AIM
Could you copy the passage from the wine tasting notes below, starting at the words "(2018) Selected grapes" and ending after "acidity pushes through."?

PAGE EXTRACT
* begin *
(2018) A sparkling drink, like the duo from Eisberg, made in Germany, in this case from grape must infused with green tea. The result is actually very quaffable, frothy and bright aromas and flavours, plenty of sweetness, but the green tea just giving an earthy, herby, slightly umami character to sit beneath the froth and sweetness into a nice balanced, fresh finish. A good alternative to a light sparkling wine for the driver or tee-totaller.
(2018) This Crémant is made from an alliance of Cabernet Franc and Semillon - certainly an unusual blend of unexpected varieties. Made by the traditional method, it is also on offer at just £8.99 from Ocado until 1st January 2019 - a big factor in making it my choice. Crisp, sherbetty and instantly light and appealing, it could not be more different from the Larmandier-Bernier Champagne tasted alongside, akin to a rather serious Prosecco, with a little more yeastiness, but bags of citrus and apple fruit and a long, clean finish. Dry, not lean or mean, but tightly-drawn, it is a fine inexpensive fizz for the party season at its offer price. One of my two sparkling wine picks for Christmas 2018, watch the video for more information.
(2018) Selected grapes from the Uco Valley in Mendoza are hand-picked from high altitude vineyards for this bottling, which is aged in French oak for 18 months. Though aromatically not a million miles from the standard Malbec in the range, there is an extra ounce or two of concetration evident, a touch of spice and chocolate from the oak and with swirling a lovely violet lift to the aroma. In the mouth the wine is a much more seductive proposition, the creamy sweetness of the ripe black fruit melting into the vanilla and spice of the oak, more refined tannins for sure, and a nicely balanced finish where some pert black cherry acidity pushes through.
* end *
Entries for locating text and elements
* begin *
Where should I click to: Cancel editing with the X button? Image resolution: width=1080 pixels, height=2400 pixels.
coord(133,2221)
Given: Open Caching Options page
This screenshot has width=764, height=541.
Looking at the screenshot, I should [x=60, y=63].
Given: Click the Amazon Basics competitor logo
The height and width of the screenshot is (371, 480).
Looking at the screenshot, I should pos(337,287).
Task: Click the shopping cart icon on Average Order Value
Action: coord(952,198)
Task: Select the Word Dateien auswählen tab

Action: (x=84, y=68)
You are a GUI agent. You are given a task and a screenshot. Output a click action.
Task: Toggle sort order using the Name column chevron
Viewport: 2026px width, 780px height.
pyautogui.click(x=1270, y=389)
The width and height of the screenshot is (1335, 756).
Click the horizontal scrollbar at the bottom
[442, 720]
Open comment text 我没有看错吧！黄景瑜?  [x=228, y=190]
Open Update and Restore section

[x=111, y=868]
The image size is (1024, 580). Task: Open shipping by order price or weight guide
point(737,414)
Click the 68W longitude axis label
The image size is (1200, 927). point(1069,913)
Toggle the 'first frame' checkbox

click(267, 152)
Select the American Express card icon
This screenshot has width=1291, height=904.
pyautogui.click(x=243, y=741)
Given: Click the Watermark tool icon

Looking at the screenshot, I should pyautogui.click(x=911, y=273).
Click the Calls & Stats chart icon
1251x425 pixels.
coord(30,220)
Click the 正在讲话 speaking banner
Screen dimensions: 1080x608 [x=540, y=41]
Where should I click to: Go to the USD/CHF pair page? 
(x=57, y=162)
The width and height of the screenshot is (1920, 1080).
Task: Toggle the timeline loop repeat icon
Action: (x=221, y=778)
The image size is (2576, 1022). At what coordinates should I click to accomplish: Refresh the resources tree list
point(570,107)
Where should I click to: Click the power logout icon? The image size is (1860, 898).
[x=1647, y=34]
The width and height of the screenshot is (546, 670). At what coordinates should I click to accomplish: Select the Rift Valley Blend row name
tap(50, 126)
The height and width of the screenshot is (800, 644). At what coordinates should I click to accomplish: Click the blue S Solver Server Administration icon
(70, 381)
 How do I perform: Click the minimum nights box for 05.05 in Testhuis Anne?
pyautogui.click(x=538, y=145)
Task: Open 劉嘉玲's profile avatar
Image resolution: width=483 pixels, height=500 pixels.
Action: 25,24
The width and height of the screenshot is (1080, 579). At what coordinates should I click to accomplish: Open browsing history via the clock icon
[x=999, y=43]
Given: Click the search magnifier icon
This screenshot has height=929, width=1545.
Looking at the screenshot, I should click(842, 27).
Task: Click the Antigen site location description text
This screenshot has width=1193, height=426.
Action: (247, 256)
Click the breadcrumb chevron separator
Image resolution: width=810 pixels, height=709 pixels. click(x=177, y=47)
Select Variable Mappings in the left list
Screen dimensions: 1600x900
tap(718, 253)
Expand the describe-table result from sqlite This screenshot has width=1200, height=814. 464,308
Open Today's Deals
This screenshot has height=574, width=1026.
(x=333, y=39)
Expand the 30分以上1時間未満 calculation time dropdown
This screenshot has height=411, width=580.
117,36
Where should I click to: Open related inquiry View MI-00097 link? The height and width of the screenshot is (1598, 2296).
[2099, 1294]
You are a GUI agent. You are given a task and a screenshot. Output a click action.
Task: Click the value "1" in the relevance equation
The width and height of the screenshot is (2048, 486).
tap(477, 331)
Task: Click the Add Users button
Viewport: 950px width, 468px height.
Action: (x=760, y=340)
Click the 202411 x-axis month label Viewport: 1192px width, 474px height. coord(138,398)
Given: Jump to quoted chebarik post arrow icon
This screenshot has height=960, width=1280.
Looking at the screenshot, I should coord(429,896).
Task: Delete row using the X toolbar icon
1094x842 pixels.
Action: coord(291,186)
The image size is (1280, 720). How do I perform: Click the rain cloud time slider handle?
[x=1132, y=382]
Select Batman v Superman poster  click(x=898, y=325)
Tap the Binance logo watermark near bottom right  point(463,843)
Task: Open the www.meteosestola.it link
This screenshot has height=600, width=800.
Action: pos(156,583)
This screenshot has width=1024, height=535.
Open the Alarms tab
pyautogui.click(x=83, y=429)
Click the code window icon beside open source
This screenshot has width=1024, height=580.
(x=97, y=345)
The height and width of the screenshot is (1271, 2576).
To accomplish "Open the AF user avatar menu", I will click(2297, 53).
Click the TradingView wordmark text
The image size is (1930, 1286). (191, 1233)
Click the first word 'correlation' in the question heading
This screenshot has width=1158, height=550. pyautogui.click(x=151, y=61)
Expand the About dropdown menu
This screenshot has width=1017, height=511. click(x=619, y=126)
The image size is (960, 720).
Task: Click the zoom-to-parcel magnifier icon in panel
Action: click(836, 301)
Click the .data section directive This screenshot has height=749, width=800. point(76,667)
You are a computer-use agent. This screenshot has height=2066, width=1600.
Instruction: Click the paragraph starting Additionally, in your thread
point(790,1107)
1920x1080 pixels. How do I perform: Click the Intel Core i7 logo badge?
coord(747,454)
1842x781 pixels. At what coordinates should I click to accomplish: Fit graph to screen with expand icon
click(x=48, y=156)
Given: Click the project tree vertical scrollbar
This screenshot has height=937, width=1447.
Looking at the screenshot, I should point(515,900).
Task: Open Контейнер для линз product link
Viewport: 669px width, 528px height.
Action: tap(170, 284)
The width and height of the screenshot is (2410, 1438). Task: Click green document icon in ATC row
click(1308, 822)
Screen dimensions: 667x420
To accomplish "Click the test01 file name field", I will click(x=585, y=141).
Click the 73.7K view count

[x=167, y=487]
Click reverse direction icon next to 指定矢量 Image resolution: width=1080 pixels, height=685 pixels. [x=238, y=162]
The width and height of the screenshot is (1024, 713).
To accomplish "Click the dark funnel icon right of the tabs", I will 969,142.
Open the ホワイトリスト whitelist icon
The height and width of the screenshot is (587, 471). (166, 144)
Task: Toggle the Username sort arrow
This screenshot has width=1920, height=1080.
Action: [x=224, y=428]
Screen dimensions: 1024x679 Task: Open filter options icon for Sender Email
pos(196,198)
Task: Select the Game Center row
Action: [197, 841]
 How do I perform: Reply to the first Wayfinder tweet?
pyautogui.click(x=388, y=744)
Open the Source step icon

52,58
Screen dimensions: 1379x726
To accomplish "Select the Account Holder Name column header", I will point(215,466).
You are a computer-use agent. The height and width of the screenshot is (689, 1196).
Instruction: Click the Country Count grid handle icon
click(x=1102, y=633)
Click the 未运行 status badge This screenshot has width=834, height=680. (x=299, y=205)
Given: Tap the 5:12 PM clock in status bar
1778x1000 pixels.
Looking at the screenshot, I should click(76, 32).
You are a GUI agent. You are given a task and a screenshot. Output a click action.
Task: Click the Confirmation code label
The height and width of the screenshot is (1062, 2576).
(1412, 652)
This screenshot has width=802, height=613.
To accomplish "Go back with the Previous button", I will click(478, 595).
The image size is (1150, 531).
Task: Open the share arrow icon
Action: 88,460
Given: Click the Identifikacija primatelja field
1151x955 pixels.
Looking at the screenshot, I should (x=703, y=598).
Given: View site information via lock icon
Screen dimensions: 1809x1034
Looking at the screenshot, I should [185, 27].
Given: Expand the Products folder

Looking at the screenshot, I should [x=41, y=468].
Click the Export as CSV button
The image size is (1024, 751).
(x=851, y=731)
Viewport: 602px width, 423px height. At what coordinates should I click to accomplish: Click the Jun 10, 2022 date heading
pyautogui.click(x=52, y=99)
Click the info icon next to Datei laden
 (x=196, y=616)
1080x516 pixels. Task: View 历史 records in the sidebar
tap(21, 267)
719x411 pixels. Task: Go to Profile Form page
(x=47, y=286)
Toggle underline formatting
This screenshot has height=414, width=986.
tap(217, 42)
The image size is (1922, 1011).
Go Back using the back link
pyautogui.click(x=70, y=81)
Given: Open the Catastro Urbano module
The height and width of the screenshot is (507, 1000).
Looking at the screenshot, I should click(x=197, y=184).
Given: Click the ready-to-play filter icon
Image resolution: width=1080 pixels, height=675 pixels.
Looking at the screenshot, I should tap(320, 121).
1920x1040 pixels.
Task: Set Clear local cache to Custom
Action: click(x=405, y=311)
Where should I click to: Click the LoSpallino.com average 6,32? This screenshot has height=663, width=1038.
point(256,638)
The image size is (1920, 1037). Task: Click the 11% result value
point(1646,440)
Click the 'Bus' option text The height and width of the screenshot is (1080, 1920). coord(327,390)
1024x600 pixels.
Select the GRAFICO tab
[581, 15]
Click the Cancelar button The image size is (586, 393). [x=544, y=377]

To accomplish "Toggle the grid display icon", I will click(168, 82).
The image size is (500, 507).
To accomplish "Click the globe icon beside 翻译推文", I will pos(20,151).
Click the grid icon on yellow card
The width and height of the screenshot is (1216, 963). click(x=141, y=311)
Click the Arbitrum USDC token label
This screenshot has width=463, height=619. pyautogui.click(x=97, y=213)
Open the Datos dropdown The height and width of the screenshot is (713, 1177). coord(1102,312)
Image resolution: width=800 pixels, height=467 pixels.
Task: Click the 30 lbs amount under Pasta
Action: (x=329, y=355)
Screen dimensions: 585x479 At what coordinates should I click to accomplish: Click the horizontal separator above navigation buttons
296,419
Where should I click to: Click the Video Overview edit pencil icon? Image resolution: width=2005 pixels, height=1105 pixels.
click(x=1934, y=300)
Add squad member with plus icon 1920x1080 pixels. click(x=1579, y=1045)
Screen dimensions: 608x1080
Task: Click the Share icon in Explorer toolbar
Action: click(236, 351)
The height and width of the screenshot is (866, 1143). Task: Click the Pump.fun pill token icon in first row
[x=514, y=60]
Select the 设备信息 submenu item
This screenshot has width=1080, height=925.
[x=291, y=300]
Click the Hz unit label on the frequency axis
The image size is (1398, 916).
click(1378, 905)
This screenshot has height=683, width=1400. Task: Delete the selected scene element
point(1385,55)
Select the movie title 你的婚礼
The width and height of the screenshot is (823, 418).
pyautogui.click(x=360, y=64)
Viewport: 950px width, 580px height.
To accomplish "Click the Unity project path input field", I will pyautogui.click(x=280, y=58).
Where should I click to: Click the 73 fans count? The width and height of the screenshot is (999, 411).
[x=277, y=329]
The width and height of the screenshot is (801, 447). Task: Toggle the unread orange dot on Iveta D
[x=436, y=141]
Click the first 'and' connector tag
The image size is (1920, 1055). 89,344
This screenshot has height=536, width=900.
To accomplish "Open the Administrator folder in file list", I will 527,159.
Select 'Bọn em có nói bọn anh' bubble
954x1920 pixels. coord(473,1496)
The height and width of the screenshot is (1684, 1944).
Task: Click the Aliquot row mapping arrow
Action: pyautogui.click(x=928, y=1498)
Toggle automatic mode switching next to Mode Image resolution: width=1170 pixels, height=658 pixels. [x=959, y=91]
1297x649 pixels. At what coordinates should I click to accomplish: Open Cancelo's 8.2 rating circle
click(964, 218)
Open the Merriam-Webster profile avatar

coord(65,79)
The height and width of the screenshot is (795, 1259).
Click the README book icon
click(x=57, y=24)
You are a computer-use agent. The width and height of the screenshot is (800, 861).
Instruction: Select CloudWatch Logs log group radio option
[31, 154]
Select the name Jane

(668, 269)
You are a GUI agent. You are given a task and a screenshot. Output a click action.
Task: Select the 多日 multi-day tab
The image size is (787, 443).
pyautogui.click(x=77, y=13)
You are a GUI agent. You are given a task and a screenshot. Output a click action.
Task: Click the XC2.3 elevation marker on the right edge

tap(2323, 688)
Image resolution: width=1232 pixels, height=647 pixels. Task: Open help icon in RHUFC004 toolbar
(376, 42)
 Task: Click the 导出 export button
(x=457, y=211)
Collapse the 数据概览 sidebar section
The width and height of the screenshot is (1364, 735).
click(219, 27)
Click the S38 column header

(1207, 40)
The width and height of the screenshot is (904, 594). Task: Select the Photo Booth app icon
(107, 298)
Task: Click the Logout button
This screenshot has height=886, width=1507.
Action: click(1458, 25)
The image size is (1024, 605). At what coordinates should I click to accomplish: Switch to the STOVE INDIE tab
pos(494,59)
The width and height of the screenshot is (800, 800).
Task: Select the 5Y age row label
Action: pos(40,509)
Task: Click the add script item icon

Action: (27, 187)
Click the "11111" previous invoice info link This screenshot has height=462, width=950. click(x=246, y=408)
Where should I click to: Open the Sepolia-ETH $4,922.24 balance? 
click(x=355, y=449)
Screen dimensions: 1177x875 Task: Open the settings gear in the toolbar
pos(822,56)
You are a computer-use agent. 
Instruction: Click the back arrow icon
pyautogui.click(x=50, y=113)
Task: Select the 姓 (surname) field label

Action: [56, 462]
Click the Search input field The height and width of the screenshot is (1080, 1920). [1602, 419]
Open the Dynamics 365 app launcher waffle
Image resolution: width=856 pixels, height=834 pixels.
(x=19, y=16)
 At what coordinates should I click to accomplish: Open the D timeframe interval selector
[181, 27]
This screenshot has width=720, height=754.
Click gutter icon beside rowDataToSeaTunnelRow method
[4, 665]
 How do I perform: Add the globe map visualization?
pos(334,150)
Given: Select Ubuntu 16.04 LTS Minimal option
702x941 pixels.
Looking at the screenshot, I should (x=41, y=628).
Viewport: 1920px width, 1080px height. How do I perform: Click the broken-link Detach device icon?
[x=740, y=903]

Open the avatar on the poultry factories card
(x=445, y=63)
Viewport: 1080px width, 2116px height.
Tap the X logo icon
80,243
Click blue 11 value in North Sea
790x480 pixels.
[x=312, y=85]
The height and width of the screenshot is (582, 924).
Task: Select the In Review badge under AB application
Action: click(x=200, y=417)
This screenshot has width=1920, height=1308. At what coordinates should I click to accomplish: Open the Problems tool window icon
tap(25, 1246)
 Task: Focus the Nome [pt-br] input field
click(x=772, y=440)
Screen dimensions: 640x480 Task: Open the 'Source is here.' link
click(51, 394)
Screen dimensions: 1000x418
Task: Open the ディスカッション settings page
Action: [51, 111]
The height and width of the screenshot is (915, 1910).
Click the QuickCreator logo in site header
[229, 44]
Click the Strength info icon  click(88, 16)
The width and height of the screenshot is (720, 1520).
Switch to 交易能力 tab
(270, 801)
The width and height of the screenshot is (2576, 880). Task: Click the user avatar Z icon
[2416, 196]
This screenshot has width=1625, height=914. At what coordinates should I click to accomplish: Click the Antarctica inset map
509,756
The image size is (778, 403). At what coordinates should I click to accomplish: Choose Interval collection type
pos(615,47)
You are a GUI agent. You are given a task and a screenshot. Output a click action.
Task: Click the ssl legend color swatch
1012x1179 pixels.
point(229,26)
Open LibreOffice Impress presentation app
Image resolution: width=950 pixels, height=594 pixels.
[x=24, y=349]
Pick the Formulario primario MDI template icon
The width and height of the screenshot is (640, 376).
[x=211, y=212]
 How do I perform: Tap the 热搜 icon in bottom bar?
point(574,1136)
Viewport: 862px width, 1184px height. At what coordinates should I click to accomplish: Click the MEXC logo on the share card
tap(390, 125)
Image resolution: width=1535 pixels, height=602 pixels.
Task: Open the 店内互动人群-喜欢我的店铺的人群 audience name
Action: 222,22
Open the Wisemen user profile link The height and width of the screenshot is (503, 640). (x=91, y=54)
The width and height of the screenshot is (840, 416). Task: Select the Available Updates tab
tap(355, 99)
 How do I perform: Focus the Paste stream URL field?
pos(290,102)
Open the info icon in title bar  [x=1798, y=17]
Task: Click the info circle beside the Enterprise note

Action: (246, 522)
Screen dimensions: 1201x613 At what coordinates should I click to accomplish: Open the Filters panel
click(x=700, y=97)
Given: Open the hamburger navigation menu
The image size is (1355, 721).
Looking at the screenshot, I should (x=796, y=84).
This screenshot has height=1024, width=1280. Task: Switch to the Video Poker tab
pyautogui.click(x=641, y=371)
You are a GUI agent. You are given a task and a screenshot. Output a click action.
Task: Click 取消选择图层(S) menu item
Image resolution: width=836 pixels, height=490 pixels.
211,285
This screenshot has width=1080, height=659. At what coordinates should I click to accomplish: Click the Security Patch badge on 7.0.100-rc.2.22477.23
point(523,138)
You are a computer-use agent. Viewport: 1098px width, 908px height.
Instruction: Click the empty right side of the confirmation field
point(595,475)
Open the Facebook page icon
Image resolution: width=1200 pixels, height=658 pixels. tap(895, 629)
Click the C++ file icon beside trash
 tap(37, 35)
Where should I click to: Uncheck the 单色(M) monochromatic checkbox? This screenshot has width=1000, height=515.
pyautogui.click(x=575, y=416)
* end *
OUTPUT FOR THIS EXERCISE
(2018) Selected grapes from the Uco Valley in Mendoza are hand-picked from high altitude vineyards for this bottling, which is aged in French oak for 18 months. Though aromatically not a million miles from the standard Malbec in the range, there is an extra ounce or two of concetration evident, a touch of spice and chocolate from the oak and with swirling a lovely violet lift to the aroma. In the mouth the wine is a much more seductive proposition, the creamy sweetness of the ripe black fruit melting into the vanilla and spice of the oak, more refined tannins for sure, and a nicely balanced finish where some pert black cherry acidity pushes through.